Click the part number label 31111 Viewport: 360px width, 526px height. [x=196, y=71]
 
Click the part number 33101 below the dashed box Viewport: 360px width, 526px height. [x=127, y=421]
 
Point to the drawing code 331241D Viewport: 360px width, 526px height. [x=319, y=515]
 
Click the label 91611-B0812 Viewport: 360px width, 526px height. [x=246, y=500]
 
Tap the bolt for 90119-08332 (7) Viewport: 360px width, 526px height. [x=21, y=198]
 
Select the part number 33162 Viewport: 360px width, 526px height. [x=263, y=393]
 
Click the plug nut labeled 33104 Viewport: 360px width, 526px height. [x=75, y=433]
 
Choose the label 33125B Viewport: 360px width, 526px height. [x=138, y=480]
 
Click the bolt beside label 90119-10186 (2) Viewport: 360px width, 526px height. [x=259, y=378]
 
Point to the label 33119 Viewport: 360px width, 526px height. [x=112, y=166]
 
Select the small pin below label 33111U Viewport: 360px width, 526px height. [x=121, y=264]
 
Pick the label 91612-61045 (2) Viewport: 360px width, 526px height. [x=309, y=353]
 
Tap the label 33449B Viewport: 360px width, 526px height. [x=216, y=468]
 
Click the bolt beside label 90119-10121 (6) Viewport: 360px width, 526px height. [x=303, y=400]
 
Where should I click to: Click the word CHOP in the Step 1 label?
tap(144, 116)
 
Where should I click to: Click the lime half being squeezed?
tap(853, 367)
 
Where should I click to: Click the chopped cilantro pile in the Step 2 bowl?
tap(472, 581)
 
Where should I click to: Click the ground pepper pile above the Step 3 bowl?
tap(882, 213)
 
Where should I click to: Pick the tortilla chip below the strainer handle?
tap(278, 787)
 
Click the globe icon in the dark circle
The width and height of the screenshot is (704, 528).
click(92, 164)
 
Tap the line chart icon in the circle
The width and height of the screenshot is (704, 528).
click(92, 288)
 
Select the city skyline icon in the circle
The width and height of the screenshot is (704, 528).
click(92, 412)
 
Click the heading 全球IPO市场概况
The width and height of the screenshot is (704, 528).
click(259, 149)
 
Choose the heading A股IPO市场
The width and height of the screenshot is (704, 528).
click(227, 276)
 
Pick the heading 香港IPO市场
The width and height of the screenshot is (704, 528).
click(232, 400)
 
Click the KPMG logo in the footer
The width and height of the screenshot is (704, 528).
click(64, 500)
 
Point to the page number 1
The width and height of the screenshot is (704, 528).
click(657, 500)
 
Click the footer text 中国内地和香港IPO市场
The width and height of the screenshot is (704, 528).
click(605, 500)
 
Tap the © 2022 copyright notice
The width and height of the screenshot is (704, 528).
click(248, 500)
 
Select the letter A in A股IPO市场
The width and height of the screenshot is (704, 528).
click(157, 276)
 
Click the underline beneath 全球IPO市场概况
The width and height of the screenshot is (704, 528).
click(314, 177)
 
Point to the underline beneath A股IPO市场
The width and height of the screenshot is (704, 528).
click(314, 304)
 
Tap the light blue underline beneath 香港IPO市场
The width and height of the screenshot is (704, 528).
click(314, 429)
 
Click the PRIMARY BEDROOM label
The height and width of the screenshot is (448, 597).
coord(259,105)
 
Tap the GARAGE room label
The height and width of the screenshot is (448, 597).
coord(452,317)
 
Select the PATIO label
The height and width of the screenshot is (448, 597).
◇ ◇ ◇
§ **Requirement**:
Turn every line of the records above into a numbered list, one item per line, and leave out the blank lines.

§ **Solution for this exercise**:
1. Click the part number label 31111 Viewport: 360px width, 526px height. [x=196, y=71]
2. Click the part number 33101 below the dashed box Viewport: 360px width, 526px height. [x=127, y=421]
3. Point to the drawing code 331241D Viewport: 360px width, 526px height. [x=319, y=515]
4. Click the label 91611-B0812 Viewport: 360px width, 526px height. [x=246, y=500]
5. Tap the bolt for 90119-08332 (7) Viewport: 360px width, 526px height. [x=21, y=198]
6. Select the part number 33162 Viewport: 360px width, 526px height. [x=263, y=393]
7. Click the plug nut labeled 33104 Viewport: 360px width, 526px height. [x=75, y=433]
8. Choose the label 33125B Viewport: 360px width, 526px height. [x=138, y=480]
9. Click the bolt beside label 90119-10186 (2) Viewport: 360px width, 526px height. [x=259, y=378]
10. Point to the label 33119 Viewport: 360px width, 526px height. [x=112, y=166]
11. Select the small pin below label 33111U Viewport: 360px width, 526px height. [x=121, y=264]
12. Pick the label 91612-61045 (2) Viewport: 360px width, 526px height. [x=309, y=353]
13. Tap the label 33449B Viewport: 360px width, 526px height. [x=216, y=468]
14. Click the bolt beside label 90119-10121 (6) Viewport: 360px width, 526px height. [x=303, y=400]
15. Where should I click to: Click the word CHOP in the Step 1 label?
16. tap(144, 116)
17. Where should I click to: Click the lime half being squeezed?
18. tap(853, 367)
19. Where should I click to: Click the chopped cilantro pile in the Step 2 bowl?
20. tap(472, 581)
21. Where should I click to: Click the ground pepper pile above the Step 3 bowl?
22. tap(882, 213)
23. Where should I click to: Pick the tortilla chip below the strainer handle?
24. tap(278, 787)
25. Click the globe icon in the dark circle
26. The width and height of the screenshot is (704, 528).
27. click(92, 164)
28. Tap the line chart icon in the circle
29. The width and height of the screenshot is (704, 528).
30. click(92, 288)
31. Select the city skyline icon in the circle
32. The width and height of the screenshot is (704, 528).
33. click(92, 412)
34. Click the heading 全球IPO市场概况
35. The width and height of the screenshot is (704, 528).
36. click(259, 149)
37. Choose the heading A股IPO市场
38. The width and height of the screenshot is (704, 528).
39. click(227, 276)
40. Pick the heading 香港IPO市场
41. The width and height of the screenshot is (704, 528).
42. click(232, 400)
43. Click the KPMG logo in the footer
44. The width and height of the screenshot is (704, 528).
45. click(64, 500)
46. Point to the page number 1
47. The width and height of the screenshot is (704, 528).
48. click(657, 500)
49. Click the footer text 中国内地和香港IPO市场
50. The width and height of the screenshot is (704, 528).
51. click(605, 500)
52. Tap the © 2022 copyright notice
53. The width and height of the screenshot is (704, 528).
54. click(248, 500)
55. Select the letter A in A股IPO市场
56. The width and height of the screenshot is (704, 528).
57. click(157, 276)
58. Click the underline beneath 全球IPO市场概况
59. The width and height of the screenshot is (704, 528).
60. click(314, 177)
61. Point to the underline beneath A股IPO市场
62. The width and height of the screenshot is (704, 528).
63. click(314, 304)
64. Tap the light blue underline beneath 香港IPO市场
65. The width and height of the screenshot is (704, 528).
66. click(314, 429)
67. Click the PRIMARY BEDROOM label
68. The height and width of the screenshot is (448, 597).
69. coord(259,105)
70. Tap the GARAGE room label
71. The height and width of the screenshot is (448, 597).
72. coord(452,317)
73. Select the PATIO label
74. The height and width of the screenshot is (448, 597).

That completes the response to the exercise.